An Analysis of Independent and Dependent Variables for Understanding Churn

In examining consumer behaviour, we have already covered a lot of territory by examining numerical factors like session lengths, average order values, and promotion clicks. The main goal of our study is to identify the behaviours or independent factors in our dataset that might aid in predicting customer turnover.

Which behaviours, in other words, can help us understand why customers choose to cease using the product? Now that we have shifted our attention, we will examine the link between the independent factors and the dependent variable, "churn."

The location code is a different variable that we still need to examine. We could find possible connections that could offer insightful conclusions by contrasting them with the turnover variable.

Plotting the churn

Let's plot the churn variable to observe its distribution relative to the not-churn. Plot using the code below. See a snapshot of the plot outcome below the code as well:

Source Code Snippet

Output:

Analysis of Customer Behaviour Using Python

Figure: Plot Churn or Not Churn

Although it could be even lower than 15%, the fact that most customers do not churn is positive for the business.

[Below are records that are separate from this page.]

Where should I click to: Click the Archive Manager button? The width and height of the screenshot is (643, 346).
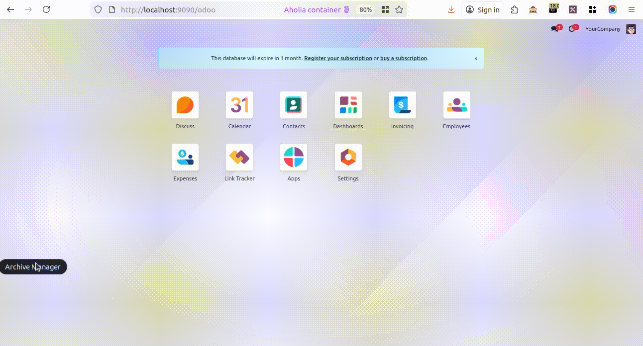33,267
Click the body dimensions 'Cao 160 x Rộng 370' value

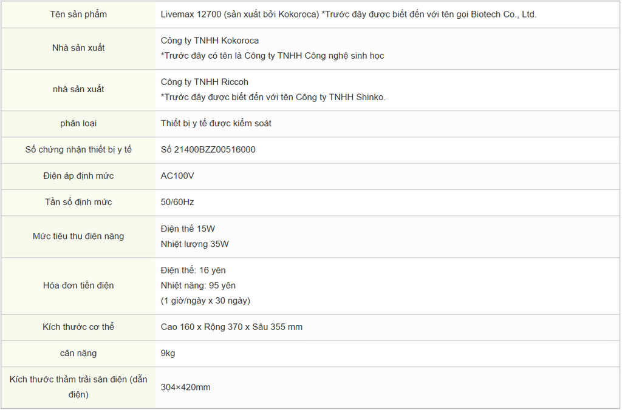pos(231,327)
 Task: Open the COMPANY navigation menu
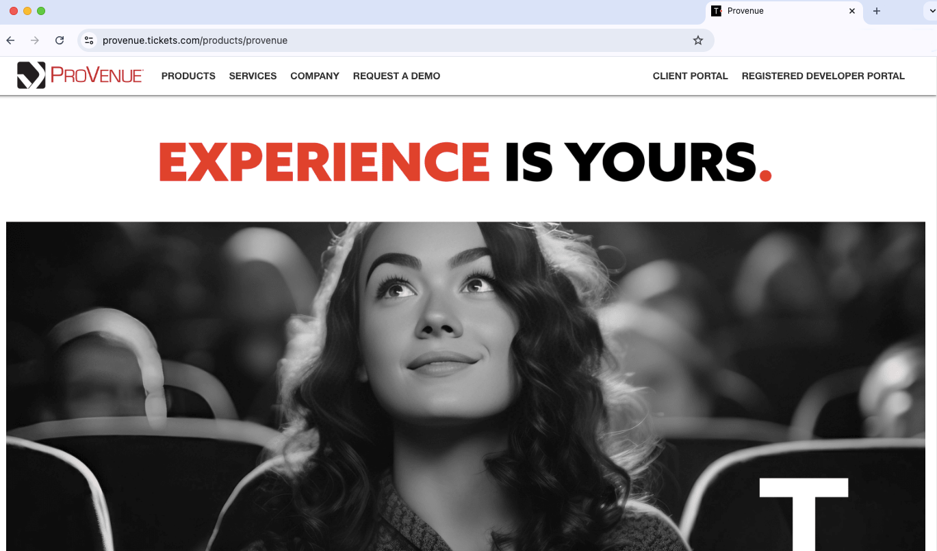point(315,76)
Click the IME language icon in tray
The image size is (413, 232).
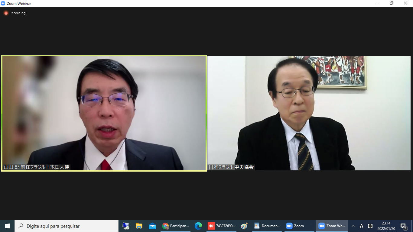click(x=370, y=226)
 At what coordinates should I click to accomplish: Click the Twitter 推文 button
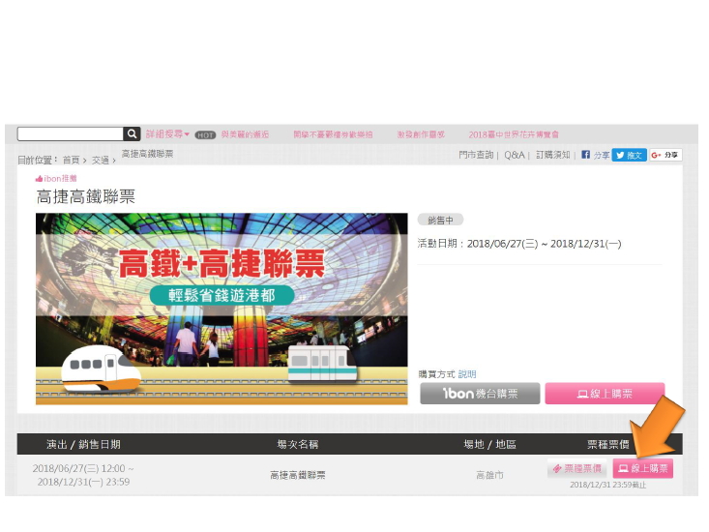(x=629, y=155)
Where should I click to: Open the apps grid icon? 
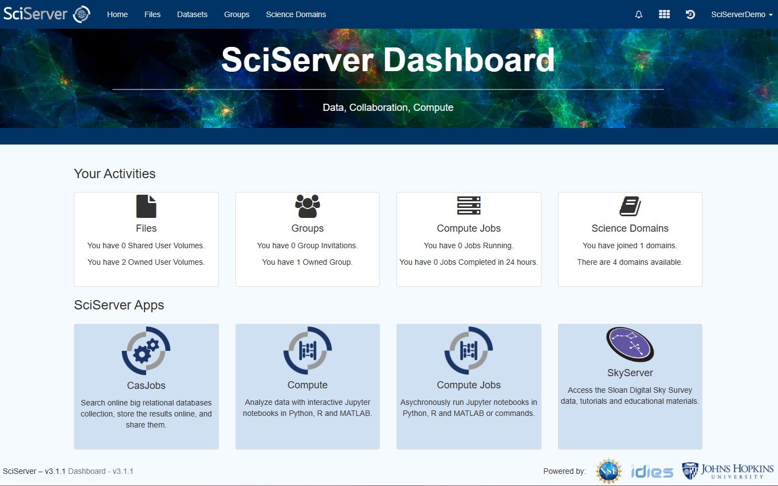[x=664, y=14]
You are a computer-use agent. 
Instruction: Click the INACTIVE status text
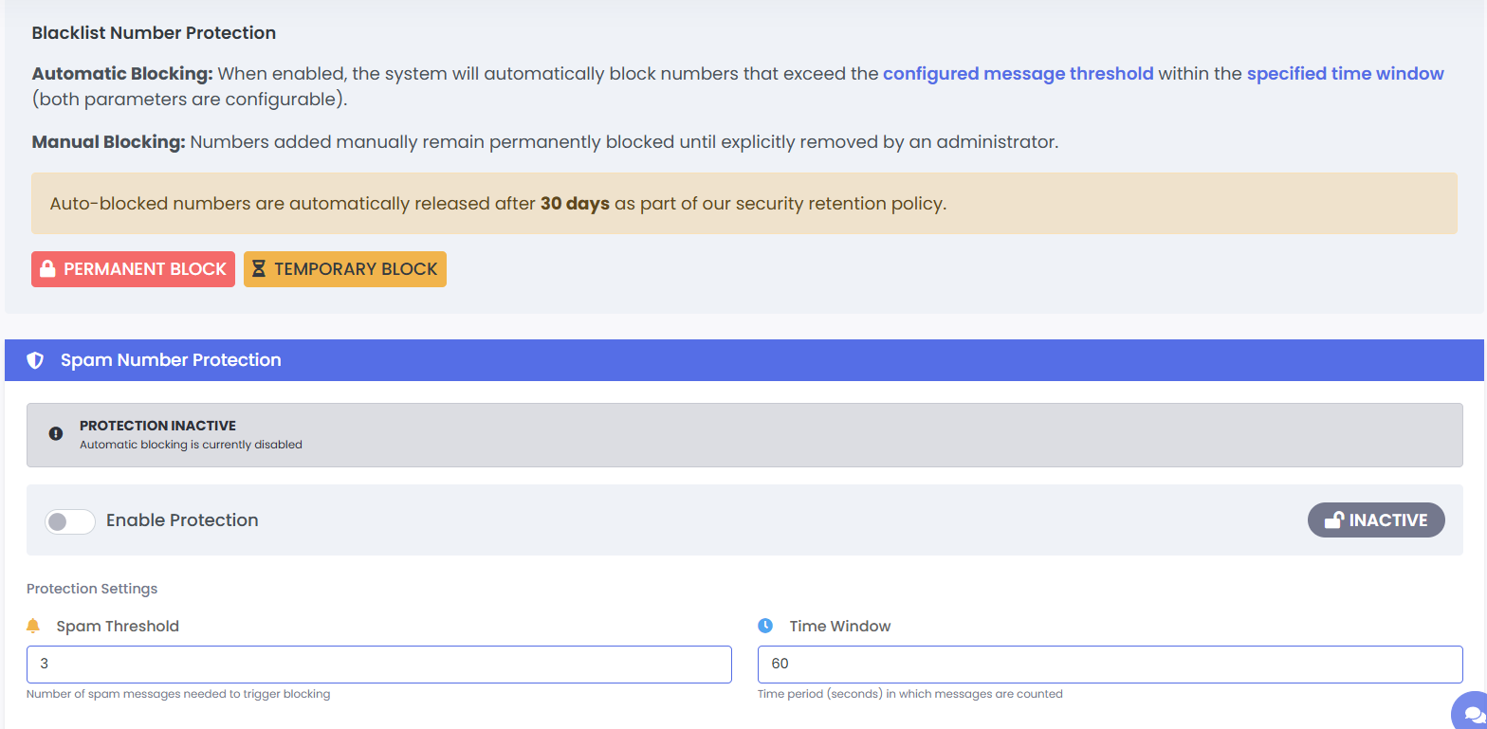click(x=1387, y=520)
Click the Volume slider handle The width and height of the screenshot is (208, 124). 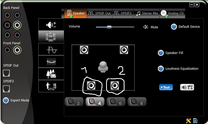[109, 27]
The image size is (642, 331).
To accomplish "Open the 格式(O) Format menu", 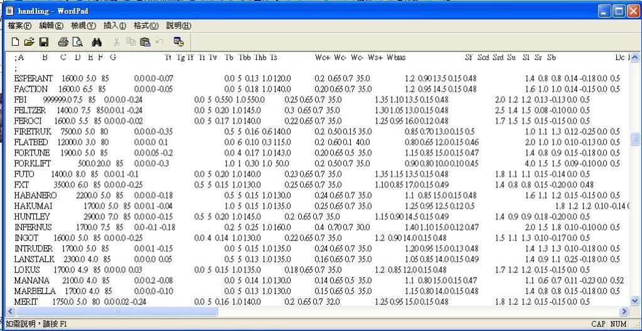I will pos(146,25).
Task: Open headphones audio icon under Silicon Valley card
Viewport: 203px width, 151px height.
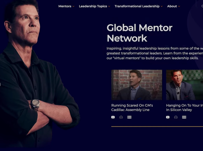Action: (x=176, y=117)
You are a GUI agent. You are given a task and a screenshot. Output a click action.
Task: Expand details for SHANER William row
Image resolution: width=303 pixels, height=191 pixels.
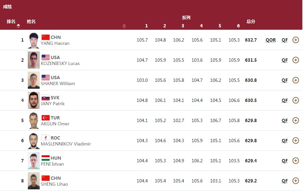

Plot the categorical information.

In our dataset, there are three category variables:

  • The location code contains three types.
  • Push status; there are two types.
  • Two kinds of stored credit card information

The three-category data are plotted in the code below:

Source Code Snippet

Output:

Analysis of Customer Behaviour Using Python

Figure: Plots of categorical variables

  • Most users are in the area code 515, and the majority disapplicationrove of push notifications.
  • The majority of customers don't keep their credit card details on hand

Against Categorical data, we Plot Churn

Plot Churn versus each data category by category using the code below.

Source Code Snippet

Consolidated Code for Analysis of Customer Behaviour using Python

Output:

Analysis of Customer Behaviour Using Python

Figure: Churn vs each category of categorical data

We draw the following conclusions from the output:

The link between the categorical factors and the variable of interest, churn, has been examined in more detail. The following are some of the major findings from our analysis:

  • Given that the percentage of clients that churn is consistent across locales, location code does not apply to be a reliable predictor of attrition.
  • Customers who have activated push alerts are less likely to leave a company, indicating that urging them to do so may assist lower churn.
  • It indicates that a customer's chance to stick with the company strongly correlates with whether or not they have saved their payment details on the website. Customers are far less likely to leave the site if they have saved their payment details on the website than if they have yet to. This connection is reasonable, given that saving.
  • The website's content indicates brand credibility, likely increasing client loyalty.

The organisation may use this knowledge to reduce customer turnover by concentrating on certain client behaviours.

Conclusion

In conclusion, organisations may benefit greatly from utilising Python for consumer behaviour analysis. Businesses may learn about their customer's demographics, buying patterns, and other pertinent information by putting consumer behaviour data into a Pandas DataFrame and performing exploratory data analysis. Thanks to the sample we utilised, we got insights from descriptive statistics of data, like the average account length, wish list adds, desktop and application sessions, session duration, promotion click, and sales product views. Businesses may enhance their strategy and marketing initiatives by discovering outliers and correlations between attributes to serve their consumers better.